## INSTRUCTIONS FOR THE TASK
Examine each line of the data, and copy the ones containing "agent".
########
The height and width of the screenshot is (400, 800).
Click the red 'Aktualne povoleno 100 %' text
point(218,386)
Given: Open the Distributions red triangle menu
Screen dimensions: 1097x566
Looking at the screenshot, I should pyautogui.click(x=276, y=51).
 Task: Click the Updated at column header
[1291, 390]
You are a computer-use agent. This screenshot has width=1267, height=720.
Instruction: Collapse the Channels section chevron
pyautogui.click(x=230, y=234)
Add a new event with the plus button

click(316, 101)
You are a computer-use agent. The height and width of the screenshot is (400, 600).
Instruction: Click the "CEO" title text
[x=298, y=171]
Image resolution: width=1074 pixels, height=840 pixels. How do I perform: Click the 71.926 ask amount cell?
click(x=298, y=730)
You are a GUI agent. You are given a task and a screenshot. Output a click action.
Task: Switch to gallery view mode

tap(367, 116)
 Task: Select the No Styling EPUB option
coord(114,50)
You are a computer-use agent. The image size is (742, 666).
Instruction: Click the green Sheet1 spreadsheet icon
########
## SOLUTION TO THIS PROBLEM
You are a computer-use agent. This screenshot has width=1267, height=720.
You are a computer-use agent. The height and width of the screenshot is (400, 600).
You are a GUI agent. You are given a task and a screenshot. Output a click action.
You are a computer-use agent. The image size is (742, 666).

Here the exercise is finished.